Could someone show me how to solve these two problems-I have 10 of each kind to do this weekend and I'm really lost

1. Find product of 8(cos pi/2 + i sin pi/2) * 1/2(cos pi/6 + i sin pi/6)

2. Same problem but find quotient instead of product
Please someone show me these two so I can do my other problems from these examples
Thankyou Thank you

1. That can be written

8*e^(i*pi/2) * (1/2)e^(i pi/6)
= 4 e^(2i*pi/3)
= 4 [cos(2*pi/3) + i sin (2*pi/3)]
= -2 + 2(sqrt3)i

2. The quotient is
16 e^(i*pi/3)
= 16[cos(pi/3) + i sin(pi/3)]
= 8 + 8 sqrt3 i

Thank you very much for showing me the steps but they don't match my answers that are available: Could you possibly further explain-I'm messed up right now on this concept-

the answers for Number 1 are
4cis(2pi/3)
4cis(pi/3)
4cis(pi/8)
4cis(pi/4)
2. answers for number two are:
16cis(pi/3)16cis(2pi/3)
4cis(2pi/3)
4cis(pi/3)

cis Theta = cos Theta + i sin Theta

x = r cos Theta
y = r sin Theta

so for example
4 cis 2 pi/3 = 4 cos 2 pi/3 + 4 i sin 2pi/3
but cos 2p/i/3 = -.5 and sin 2pi/3 = sqrt 3/2
so
x = 4 (-.5) = -2
y = 4 (.5/ sqrt 3) = 2 sqrt3
-2 + 2 i sqrt 3
Your answer is the same as that of WLS

Of course! I'll be glad to help you solve these problems step by step.

To solve the first problem, which involves finding the product of two complex numbers, you can follow these steps:

Step 1: Rewrite both complex numbers in rectangular form.

The first complex number, 8(cos π/2 + i sin π/2), can be expressed as 8 * cis(π/2) in rectangular form.

The second complex number, 1/2(cos π/6 + i sin π/6), can be expressed as 1/2 * cis(π/6) in rectangular form.

Step 2: Multiply the two complex numbers.

To multiply complex numbers, you can multiply their magnitudes and add their arguments.

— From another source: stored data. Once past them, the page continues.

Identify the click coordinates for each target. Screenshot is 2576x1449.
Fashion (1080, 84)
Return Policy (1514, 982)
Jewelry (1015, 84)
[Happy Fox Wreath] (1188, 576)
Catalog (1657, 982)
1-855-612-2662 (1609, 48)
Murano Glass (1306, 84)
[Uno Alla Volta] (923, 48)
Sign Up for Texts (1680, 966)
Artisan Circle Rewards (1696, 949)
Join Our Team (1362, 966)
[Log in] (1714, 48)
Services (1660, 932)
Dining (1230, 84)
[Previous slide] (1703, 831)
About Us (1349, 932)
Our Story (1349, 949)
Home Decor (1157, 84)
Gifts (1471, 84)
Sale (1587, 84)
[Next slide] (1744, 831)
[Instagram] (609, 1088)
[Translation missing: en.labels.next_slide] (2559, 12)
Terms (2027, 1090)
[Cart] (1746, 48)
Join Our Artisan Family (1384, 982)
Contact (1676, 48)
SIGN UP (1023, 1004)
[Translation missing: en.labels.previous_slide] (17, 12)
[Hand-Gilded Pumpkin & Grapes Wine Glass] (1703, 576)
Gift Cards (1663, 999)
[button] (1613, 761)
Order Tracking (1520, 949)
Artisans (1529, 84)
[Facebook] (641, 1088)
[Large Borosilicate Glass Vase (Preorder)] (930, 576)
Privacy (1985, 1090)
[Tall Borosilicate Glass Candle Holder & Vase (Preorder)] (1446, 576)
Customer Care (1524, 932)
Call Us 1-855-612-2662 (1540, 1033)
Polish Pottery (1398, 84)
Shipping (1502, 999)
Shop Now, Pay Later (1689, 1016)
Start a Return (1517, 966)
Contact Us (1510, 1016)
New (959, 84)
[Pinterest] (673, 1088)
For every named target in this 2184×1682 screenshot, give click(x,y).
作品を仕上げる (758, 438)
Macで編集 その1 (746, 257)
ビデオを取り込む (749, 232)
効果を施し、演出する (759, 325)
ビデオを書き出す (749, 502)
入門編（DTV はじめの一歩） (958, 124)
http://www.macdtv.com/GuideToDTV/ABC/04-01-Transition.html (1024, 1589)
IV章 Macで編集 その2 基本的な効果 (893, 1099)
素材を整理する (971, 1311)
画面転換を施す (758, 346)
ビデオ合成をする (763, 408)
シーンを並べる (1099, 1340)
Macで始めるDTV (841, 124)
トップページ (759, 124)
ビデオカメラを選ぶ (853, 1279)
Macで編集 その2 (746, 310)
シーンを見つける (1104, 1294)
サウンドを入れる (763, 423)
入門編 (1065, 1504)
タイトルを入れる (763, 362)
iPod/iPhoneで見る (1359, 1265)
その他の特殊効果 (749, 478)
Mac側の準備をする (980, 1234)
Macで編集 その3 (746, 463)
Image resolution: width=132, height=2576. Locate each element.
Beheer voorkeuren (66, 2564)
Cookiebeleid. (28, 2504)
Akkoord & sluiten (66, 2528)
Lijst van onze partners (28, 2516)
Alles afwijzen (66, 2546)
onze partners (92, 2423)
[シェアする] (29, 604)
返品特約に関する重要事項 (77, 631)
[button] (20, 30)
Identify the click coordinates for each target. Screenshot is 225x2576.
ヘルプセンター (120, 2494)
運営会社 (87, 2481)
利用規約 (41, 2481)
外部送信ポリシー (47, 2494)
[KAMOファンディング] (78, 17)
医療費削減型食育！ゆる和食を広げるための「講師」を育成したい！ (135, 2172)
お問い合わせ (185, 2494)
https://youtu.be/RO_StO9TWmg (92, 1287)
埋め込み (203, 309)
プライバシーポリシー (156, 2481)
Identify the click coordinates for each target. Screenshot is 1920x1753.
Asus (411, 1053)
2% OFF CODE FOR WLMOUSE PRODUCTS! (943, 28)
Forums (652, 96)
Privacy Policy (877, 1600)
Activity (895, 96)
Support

The magnitudes of the two complex numbers are 8 and 1/2, so their product gives you 8 * 1/2, which simplifies to 4.

The arguments of the two complex numbers are π/2 and π/6. Adding them together gives you π/2 + π/6 = 4π/6 + π/6 = 5π/6.

Step 3: Convert the result back to polar form.

The product of the two complex numbers, 4 * cis(5π/6), can be expressed as 4(cos 5π/6 + i sin 5π/6) in polar form.

Therefore, the product of 8(cos π/2 + i sin π/2) and 1/2(cos π/6 + i sin π/6) is 4(cos 5π/6 + i sin 5π/6).

Now, let's move on to the second problem and find the quotient (division) of the two complex numbers.

Following similar steps:

Step 1: Rewrite both complex numbers in rectangular form.

The first complex number, 8(cos π/2 + i sin π/2), can be expressed as 8 * cis(π/2) in rectangular form.

The second complex number, 1/2(cos π/6 + i sin π/6), can be expressed as 1/2 * cis(π/6) in rectangular form.

Step 2: Divide the two complex numbers.

To divide complex numbers, you can divide their magnitudes and subtract their arguments.

The magnitudes of the two complex numbers are 8 and 1/2, so their quotient gives you 8 / 1/2, which simplifies to 16.

The arguments of the two complex numbers are π/2 and π/6. Subtracting them gives you π/2 - π/6 = 3π/6 - π/6 = 2π/6.

Step 3: Convert the result back to polar form.

The quotient of the two complex numbers, 16 * cis(2π/6), can be expressed as 16(cos 2π/6 + i sin 2π/6) in polar form.

Therefore, the quotient of 8(cos π/2 + i sin π/2) and 1/2(cos π/6 + i sin π/6) is 16(cos 2π/6 + i sin 2π/6).

Now you can use these steps to solve the rest of your problems! Let me know if there's anything else I can assist you with.